Contemporary studies in neuroscience show the degree to which our automatic neural systems and sensorimotor apparati structure our social relations. Evan Thompson, in his Mind in Life: Biology, Phenomenology, and the Sciences of Mind, summarizes much research when he describes how “Neurons in the anterior cingular cortex that respond when a patient receives an unpleasant stimulus to his hand also respond when the patient watches a pinprick applied to the examiner’s hand” and how “many of the same brain areas are activated both when subjects imitate and when they observe facial expressions of various emotions” (395). For Thompson, this research describes a model of human relations in which we are fundamentally interdependent. The human body is hard-wired to respond somatically to other humans. Thompson concludes that “this constitutive interdependency shapes the social domain on the basis of a sensorimotor resonance between self and other in the perception and execution of action” (395). Emotions resonate in a way similar to sensorimotor actions: Thompson calls the ways in which individuals’ emotions affect others’ emotions “affective resonance” (395). Further studies show the embodied nature of ethics: neuroscientific studies by Greene et al have argued that human morality stems from areas of the brain such as the amygdala and the precuneus/PCC that govern emotion. For the purposes of this essay, I will refer to the human body’s various somatic/emotional response systems collectively as “somatic-affective resonance.”
Cognitive science can tell us how embodied social relations work, but can give us very little on how to apply that information to matters of everyday life. I propose viewing cognitive science’s revelations on social relations in a Levinasian light to move towards applying them to literature. Cognitive scientists and Levinas give surprisingly similar accounts of the fundamentals of human interaction. While cognitive science explores the somatic foundations of human interaction, Levinas writes of “the body being inverted into a one-for-the-other by animation” and a “signification of one for the other” (OB 72). Levinas calls this bodily “one-for-the-other” sensibility. Sensibility is “vulnerability” and a “passivity still more passive than any passivity” that forms the bedrock of human interaction and makes the ethical relation possible (166, 50). Sensibility is an involuntary, passive receptiveness to the Other in much the same way that mirror neurons are—indeed, Levinas explicitly identifies sensibility with the body: it lives “at the edges of the nerves” (14). Sensibility, or the body’s receptivity to the Other, opens the door to ethics. We may immediately see the confluences of Levinasian thought and cognitive science, but to move towards applying these insights to literature, I will examine sensibility further.

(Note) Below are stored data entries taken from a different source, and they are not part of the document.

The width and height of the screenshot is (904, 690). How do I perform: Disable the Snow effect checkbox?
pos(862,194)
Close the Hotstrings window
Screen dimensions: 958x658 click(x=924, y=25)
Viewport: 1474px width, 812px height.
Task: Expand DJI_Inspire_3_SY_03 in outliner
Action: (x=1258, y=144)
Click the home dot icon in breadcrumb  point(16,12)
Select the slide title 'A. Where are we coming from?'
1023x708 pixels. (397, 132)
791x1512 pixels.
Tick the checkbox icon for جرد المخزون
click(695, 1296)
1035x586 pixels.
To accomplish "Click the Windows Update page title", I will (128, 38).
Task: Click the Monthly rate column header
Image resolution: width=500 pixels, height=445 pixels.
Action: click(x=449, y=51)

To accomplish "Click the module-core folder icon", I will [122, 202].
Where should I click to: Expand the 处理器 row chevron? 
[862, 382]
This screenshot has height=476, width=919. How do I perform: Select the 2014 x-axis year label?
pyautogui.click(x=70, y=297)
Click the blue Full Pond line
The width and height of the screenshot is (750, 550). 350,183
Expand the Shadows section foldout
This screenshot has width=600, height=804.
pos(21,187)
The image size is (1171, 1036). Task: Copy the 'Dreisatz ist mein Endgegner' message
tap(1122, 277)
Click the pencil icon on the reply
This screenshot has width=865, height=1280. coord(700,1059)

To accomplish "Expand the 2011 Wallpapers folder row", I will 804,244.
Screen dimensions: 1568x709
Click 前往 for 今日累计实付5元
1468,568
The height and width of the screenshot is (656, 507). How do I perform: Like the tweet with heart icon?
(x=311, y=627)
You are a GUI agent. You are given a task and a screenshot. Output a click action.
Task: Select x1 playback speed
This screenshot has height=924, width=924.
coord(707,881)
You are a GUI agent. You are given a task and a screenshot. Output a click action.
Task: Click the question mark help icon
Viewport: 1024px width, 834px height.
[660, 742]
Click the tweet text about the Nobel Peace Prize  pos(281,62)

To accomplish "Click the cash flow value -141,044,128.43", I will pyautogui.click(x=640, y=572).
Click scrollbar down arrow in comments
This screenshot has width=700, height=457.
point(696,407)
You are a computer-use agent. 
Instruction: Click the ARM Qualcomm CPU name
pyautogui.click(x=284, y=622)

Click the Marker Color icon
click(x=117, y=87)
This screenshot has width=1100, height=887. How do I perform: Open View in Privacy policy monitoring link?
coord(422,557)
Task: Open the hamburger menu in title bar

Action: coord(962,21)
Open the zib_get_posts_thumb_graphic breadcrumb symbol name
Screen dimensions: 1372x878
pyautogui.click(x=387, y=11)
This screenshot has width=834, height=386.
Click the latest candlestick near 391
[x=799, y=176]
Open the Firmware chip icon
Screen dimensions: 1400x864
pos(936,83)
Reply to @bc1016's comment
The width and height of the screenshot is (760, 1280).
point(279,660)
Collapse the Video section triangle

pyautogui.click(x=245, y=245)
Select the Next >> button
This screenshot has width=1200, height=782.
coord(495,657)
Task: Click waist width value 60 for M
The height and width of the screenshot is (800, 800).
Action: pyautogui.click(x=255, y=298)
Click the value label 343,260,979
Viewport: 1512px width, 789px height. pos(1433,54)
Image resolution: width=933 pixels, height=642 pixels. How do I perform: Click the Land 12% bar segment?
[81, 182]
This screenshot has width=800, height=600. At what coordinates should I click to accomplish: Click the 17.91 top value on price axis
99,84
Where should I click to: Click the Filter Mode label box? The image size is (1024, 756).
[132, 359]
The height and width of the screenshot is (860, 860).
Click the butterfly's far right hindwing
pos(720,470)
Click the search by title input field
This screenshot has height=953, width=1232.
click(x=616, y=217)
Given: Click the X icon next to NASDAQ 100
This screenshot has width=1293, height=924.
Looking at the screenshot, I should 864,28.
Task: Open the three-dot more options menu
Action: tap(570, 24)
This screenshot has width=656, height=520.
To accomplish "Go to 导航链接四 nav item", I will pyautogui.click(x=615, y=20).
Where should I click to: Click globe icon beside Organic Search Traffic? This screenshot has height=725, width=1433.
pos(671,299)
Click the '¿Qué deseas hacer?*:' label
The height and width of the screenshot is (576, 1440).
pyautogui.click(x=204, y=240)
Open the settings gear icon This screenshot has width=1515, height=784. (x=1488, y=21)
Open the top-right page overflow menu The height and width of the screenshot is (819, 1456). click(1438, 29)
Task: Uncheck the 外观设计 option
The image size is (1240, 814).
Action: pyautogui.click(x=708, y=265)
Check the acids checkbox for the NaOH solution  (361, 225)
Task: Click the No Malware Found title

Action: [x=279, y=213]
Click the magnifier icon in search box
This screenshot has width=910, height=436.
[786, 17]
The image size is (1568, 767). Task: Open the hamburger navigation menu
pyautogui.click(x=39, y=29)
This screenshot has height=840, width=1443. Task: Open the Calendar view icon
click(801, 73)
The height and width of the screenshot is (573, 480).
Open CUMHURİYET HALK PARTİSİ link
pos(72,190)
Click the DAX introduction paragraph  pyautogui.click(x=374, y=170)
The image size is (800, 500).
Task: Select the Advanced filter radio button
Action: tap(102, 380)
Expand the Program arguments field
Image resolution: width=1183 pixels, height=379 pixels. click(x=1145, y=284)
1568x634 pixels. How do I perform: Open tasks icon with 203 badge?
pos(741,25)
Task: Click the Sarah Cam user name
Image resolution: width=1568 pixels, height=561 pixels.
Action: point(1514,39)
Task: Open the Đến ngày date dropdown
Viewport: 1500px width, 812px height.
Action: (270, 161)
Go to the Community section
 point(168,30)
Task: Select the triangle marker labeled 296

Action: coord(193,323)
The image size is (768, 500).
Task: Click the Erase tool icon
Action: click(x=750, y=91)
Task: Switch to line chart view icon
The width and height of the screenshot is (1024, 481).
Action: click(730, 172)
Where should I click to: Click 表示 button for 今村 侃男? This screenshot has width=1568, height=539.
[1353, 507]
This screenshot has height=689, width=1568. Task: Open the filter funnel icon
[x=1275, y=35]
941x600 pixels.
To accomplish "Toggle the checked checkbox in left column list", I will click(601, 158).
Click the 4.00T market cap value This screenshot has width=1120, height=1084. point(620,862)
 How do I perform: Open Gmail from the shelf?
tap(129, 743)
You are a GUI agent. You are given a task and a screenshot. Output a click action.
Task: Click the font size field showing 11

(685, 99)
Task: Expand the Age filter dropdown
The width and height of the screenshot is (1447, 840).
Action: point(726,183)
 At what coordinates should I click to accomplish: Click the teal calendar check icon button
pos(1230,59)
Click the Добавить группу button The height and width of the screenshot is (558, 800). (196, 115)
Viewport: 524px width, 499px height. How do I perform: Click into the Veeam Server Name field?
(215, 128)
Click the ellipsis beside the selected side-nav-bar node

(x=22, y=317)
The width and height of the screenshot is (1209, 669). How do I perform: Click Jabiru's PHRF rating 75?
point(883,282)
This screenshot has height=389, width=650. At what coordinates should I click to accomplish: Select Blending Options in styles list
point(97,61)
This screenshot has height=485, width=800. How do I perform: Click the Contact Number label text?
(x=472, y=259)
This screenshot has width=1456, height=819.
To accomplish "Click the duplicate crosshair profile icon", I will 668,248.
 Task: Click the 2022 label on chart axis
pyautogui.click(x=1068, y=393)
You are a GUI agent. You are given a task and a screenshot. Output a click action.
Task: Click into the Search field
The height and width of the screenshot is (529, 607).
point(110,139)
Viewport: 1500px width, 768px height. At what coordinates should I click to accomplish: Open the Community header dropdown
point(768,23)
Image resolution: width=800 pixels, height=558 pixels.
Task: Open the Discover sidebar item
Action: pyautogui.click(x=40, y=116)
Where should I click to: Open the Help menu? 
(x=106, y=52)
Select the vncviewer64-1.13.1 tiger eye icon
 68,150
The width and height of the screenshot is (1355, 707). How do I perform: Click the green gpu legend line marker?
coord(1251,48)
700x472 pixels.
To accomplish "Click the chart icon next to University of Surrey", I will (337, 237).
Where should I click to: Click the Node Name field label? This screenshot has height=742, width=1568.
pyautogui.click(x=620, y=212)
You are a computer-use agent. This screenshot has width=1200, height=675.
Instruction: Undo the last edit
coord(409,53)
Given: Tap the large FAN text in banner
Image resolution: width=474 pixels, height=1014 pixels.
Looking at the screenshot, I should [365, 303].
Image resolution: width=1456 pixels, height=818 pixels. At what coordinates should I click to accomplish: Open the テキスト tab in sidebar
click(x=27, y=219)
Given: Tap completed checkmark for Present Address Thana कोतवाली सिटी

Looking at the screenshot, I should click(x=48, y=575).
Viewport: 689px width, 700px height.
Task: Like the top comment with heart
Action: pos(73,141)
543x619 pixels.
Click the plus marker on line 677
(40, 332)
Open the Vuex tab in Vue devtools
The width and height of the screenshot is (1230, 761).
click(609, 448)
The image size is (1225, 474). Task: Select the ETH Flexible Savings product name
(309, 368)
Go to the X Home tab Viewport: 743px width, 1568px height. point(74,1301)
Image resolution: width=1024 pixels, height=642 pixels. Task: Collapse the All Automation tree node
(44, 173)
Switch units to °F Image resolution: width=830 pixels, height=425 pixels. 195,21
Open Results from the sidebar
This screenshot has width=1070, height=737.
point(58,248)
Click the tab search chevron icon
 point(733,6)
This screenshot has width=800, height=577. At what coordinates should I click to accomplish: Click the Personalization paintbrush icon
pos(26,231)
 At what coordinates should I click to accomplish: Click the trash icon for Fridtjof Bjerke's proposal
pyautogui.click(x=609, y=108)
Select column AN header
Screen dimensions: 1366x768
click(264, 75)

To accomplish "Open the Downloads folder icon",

Having identified sensibility with somatic-affective resonance, I will explore how sensibility’s ties with signification can relate cognitive science to practical wisdom and literature. While cognitive science thoroughly describes the behavioral and biological structures of somatic-affective resonance, it can do little towards applying these insights to everyday life. Levinasian ethics can fill this gap. Levinas is insistent upon sensibility’s role in signification: to know that “sensibility qua vulnerability signifies, is to recognize a sense somewhere else than in ontology” (64). Signification “somewhere else than in ontology,” for Levinas, “overflows itself as a symbol of this in that” (62). This overflowing resists attempts to totalize or fully grasp signification—like water, one can never fully take hold of sensible signification. To synthesize what I’ve discussed, the core communications and relations that make up the foundation of the human experience are beyond totalization. What this means for practical considerations is that the metaphor “gut reaction” is quite apt: somatic-affective processes structure subjectivity and conscious thought. This idea is not new: Aristotle argues that bodily sensory data (aesthesis) is vital in practical wisdom (phronesis). However, Levinas contributes a model of the body’s role in cognition—one similar to that proposed by cognitive science—that opens the possibility of ethics and the impossibility of totalization. For Levinas and cognitive science, then, ethical deliberation can never be severed from the natural body, which is a priori culture. Such accounts of subjectivity offer emancipation from societal repression, totalization, and conceptualization.